• Exercise aim:
Rewrite the stretch from the start of the material through the line containing "I will pos(1153,33)." as a numbered list, dropping any blank lines. Include only those lines.

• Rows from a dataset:
========================================

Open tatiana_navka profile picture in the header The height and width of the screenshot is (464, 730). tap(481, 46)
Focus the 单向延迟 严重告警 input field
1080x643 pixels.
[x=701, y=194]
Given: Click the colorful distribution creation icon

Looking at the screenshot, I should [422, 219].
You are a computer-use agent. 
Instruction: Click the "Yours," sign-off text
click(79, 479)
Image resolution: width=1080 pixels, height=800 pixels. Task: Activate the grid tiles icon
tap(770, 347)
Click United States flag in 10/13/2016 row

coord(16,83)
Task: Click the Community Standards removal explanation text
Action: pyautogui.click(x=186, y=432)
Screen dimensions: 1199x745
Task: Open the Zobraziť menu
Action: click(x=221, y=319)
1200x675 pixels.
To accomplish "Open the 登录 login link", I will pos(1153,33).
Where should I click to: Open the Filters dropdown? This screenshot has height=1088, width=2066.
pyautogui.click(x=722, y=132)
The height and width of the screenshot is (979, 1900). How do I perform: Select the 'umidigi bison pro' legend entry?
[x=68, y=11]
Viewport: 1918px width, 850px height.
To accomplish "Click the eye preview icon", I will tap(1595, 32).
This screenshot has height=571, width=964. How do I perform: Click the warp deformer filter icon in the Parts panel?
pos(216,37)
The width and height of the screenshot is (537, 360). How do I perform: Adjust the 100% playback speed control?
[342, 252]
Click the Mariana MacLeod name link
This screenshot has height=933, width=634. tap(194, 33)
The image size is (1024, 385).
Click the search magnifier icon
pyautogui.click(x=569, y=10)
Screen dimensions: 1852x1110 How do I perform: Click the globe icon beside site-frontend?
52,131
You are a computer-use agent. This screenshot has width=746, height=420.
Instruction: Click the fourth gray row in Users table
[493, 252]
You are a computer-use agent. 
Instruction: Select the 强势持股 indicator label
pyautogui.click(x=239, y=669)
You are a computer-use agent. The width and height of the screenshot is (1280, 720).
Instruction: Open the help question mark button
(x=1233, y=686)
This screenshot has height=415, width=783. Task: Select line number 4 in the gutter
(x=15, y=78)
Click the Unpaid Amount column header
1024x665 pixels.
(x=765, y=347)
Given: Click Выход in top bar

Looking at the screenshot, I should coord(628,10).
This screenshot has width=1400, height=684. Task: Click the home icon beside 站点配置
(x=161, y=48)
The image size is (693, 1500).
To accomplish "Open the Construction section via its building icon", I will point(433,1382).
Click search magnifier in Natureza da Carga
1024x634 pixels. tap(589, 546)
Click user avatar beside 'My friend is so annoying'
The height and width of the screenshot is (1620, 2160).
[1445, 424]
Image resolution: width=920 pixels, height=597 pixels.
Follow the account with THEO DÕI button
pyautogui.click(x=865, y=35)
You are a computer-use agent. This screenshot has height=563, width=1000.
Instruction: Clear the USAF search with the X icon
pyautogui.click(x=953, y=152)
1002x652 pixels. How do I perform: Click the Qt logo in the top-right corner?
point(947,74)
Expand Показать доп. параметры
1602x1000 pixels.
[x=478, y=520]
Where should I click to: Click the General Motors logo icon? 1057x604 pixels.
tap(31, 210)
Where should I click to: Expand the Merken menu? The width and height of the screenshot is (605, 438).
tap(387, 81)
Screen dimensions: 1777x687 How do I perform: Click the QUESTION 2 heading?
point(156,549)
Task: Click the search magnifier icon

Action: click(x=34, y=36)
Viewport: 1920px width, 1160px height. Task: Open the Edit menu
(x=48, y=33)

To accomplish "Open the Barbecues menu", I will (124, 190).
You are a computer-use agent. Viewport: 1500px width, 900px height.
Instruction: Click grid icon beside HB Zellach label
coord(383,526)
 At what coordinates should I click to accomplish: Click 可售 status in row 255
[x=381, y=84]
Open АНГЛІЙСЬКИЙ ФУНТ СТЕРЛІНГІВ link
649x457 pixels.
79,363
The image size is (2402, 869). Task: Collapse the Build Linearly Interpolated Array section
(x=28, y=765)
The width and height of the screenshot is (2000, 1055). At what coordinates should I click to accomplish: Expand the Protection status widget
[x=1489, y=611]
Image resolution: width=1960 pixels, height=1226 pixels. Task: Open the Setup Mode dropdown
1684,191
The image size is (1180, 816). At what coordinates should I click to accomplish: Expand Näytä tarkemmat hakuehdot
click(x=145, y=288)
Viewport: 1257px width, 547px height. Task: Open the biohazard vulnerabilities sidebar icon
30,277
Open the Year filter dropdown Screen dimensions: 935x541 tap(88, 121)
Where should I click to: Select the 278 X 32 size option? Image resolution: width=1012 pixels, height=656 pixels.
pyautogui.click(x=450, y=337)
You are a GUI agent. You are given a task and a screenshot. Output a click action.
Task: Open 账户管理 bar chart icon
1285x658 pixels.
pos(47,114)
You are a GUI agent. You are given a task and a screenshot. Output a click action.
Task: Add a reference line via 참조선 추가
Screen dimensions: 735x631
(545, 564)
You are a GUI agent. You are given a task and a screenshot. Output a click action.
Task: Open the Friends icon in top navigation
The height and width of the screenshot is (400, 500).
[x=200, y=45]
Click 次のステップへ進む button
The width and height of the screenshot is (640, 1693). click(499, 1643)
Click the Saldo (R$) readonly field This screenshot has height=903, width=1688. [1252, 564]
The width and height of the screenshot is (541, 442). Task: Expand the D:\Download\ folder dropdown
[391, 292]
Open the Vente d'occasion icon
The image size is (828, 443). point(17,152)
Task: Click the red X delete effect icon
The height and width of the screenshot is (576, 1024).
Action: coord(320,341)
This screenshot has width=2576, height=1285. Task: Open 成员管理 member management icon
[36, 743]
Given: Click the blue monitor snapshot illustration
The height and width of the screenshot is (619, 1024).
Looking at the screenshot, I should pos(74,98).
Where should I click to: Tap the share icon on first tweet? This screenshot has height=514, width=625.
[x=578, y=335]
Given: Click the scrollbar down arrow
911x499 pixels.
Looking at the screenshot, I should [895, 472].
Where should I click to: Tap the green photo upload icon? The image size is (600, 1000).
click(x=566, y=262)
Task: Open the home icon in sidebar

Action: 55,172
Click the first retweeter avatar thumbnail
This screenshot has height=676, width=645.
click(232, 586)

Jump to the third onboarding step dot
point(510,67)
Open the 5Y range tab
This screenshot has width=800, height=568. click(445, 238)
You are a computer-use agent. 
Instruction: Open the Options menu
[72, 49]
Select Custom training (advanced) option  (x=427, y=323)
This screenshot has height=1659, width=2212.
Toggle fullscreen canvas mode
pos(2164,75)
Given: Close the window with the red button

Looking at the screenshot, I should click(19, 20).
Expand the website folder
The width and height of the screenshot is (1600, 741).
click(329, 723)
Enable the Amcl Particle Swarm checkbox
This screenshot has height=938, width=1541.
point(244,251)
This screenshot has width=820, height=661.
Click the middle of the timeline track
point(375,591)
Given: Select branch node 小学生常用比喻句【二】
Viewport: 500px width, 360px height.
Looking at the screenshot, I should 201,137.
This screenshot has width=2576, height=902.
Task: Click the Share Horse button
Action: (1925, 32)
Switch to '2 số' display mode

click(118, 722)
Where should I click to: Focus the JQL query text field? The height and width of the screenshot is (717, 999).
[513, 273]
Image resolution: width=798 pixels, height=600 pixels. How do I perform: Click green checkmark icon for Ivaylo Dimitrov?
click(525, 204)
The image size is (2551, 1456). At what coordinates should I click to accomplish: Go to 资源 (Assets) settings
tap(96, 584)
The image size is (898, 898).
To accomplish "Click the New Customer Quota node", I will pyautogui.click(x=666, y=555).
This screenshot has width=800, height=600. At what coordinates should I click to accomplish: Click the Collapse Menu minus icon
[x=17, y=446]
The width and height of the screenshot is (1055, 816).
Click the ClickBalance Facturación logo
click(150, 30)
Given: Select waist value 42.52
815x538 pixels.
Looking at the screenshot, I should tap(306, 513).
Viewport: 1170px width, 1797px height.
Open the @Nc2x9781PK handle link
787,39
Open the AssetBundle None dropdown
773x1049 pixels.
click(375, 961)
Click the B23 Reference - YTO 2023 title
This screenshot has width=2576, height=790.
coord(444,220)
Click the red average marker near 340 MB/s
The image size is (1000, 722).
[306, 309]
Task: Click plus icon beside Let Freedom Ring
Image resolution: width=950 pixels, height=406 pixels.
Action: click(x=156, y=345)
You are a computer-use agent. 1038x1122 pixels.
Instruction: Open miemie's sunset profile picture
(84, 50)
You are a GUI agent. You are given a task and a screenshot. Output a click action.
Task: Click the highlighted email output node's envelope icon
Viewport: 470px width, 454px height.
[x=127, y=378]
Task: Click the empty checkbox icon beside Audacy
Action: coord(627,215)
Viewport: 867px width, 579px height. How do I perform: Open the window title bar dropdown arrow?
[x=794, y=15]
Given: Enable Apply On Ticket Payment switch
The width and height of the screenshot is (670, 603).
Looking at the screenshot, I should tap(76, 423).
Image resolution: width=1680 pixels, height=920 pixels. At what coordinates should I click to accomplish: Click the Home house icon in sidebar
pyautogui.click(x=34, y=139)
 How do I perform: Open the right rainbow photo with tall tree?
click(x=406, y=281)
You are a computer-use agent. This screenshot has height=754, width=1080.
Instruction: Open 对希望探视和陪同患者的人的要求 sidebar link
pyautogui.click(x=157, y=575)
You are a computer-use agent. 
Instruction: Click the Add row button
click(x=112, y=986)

========================================

• Response for this exercise:
1. Open tatiana_navka profile picture in the header The height and width of the screenshot is (464, 730). tap(481, 46)
2. Focus the 单向延迟 严重告警 input field
3. 1080x643 pixels.
4. [x=701, y=194]
5. Given: Click the colorful distribution creation icon
6. Looking at the screenshot, I should [422, 219].
7. You are a computer-use agent. 
8. Instruction: Click the "Yours," sign-off text
9. click(79, 479)
10. Image resolution: width=1080 pixels, height=800 pixels. Task: Activate the grid tiles icon
11. tap(770, 347)
12. Click United States flag in 10/13/2016 row
13. coord(16,83)
14. Task: Click the Community Standards removal explanation text
15. Action: pyautogui.click(x=186, y=432)
16. Screen dimensions: 1199x745
17. Task: Open the Zobraziť menu
18. Action: click(x=221, y=319)
19. 1200x675 pixels.
20. To accomplish "Open the 登录 login link", I will pos(1153,33).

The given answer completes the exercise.